__Data for this exercise__:
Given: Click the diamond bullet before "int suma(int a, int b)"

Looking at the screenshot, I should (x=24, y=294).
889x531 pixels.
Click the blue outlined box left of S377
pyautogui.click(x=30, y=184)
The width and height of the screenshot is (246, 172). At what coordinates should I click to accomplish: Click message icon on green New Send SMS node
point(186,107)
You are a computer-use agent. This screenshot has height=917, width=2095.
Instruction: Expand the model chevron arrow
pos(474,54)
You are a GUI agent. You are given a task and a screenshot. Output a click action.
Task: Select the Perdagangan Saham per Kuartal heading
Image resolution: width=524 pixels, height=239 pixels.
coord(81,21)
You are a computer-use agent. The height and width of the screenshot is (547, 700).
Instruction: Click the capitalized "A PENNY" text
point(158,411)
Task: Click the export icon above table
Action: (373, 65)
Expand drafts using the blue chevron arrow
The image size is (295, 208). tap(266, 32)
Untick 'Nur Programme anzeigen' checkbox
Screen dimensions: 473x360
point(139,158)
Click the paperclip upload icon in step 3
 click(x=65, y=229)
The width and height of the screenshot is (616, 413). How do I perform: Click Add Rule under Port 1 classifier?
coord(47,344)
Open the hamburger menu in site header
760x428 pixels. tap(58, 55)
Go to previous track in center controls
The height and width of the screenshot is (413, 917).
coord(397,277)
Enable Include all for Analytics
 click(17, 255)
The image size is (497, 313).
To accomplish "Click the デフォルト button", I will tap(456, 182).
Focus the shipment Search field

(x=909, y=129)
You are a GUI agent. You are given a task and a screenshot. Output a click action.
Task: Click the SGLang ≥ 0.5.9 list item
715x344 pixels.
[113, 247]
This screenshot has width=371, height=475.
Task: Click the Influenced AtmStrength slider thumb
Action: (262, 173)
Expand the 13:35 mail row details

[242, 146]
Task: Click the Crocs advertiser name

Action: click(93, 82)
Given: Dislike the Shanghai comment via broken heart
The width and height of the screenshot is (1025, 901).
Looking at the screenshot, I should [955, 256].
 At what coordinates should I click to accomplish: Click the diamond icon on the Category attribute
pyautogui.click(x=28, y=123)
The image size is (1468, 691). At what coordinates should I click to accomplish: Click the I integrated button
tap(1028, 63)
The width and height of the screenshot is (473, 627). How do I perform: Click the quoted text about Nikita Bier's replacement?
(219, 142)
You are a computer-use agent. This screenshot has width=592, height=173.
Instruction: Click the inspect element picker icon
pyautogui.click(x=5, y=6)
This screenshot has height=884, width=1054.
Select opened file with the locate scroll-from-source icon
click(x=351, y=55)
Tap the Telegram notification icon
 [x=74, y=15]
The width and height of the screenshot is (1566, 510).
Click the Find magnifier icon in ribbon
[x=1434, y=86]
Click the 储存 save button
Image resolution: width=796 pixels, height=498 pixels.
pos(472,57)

__Directions for this task__: Print each entry above again, exactly as it was given.

__Answer space__:
Given: Click the diamond bullet before "int suma(int a, int b)"

Looking at the screenshot, I should (x=24, y=294).
889x531 pixels.
Click the blue outlined box left of S377
pyautogui.click(x=30, y=184)
The width and height of the screenshot is (246, 172). At what coordinates should I click to accomplish: Click message icon on green New Send SMS node
point(186,107)
You are a computer-use agent. This screenshot has height=917, width=2095.
Instruction: Expand the model chevron arrow
pos(474,54)
You are a GUI agent. You are given a task and a screenshot. Output a click action.
Task: Select the Perdagangan Saham per Kuartal heading
Image resolution: width=524 pixels, height=239 pixels.
coord(81,21)
You are a computer-use agent. The height and width of the screenshot is (547, 700).
Instruction: Click the capitalized "A PENNY" text
point(158,411)
Task: Click the export icon above table
Action: (373, 65)
Expand drafts using the blue chevron arrow
The image size is (295, 208). tap(266, 32)
Untick 'Nur Programme anzeigen' checkbox
Screen dimensions: 473x360
point(139,158)
Click the paperclip upload icon in step 3
 click(x=65, y=229)
The width and height of the screenshot is (616, 413). How do I perform: Click Add Rule under Port 1 classifier?
coord(47,344)
Open the hamburger menu in site header
760x428 pixels. tap(58, 55)
Go to previous track in center controls
The height and width of the screenshot is (413, 917).
coord(397,277)
Enable Include all for Analytics
 click(17, 255)
The image size is (497, 313).
To accomplish "Click the デフォルト button", I will tap(456, 182).
Focus the shipment Search field

(x=909, y=129)
You are a GUI agent. You are given a task and a screenshot. Output a click action.
Task: Click the SGLang ≥ 0.5.9 list item
715x344 pixels.
[113, 247]
This screenshot has width=371, height=475.
Task: Click the Influenced AtmStrength slider thumb
Action: (262, 173)
Expand the 13:35 mail row details

[242, 146]
Task: Click the Crocs advertiser name

Action: click(93, 82)
Given: Dislike the Shanghai comment via broken heart
The width and height of the screenshot is (1025, 901).
Looking at the screenshot, I should [955, 256].
 At what coordinates should I click to accomplish: Click the diamond icon on the Category attribute
pyautogui.click(x=28, y=123)
The image size is (1468, 691). At what coordinates should I click to accomplish: Click the I integrated button
tap(1028, 63)
The width and height of the screenshot is (473, 627). How do I perform: Click the quoted text about Nikita Bier's replacement?
(219, 142)
You are a computer-use agent. This screenshot has width=592, height=173.
Instruction: Click the inspect element picker icon
pyautogui.click(x=5, y=6)
This screenshot has height=884, width=1054.
Select opened file with the locate scroll-from-source icon
click(x=351, y=55)
Tap the Telegram notification icon
 [x=74, y=15]
The width and height of the screenshot is (1566, 510).
Click the Find magnifier icon in ribbon
[x=1434, y=86]
Click the 储存 save button
Image resolution: width=796 pixels, height=498 pixels.
pos(472,57)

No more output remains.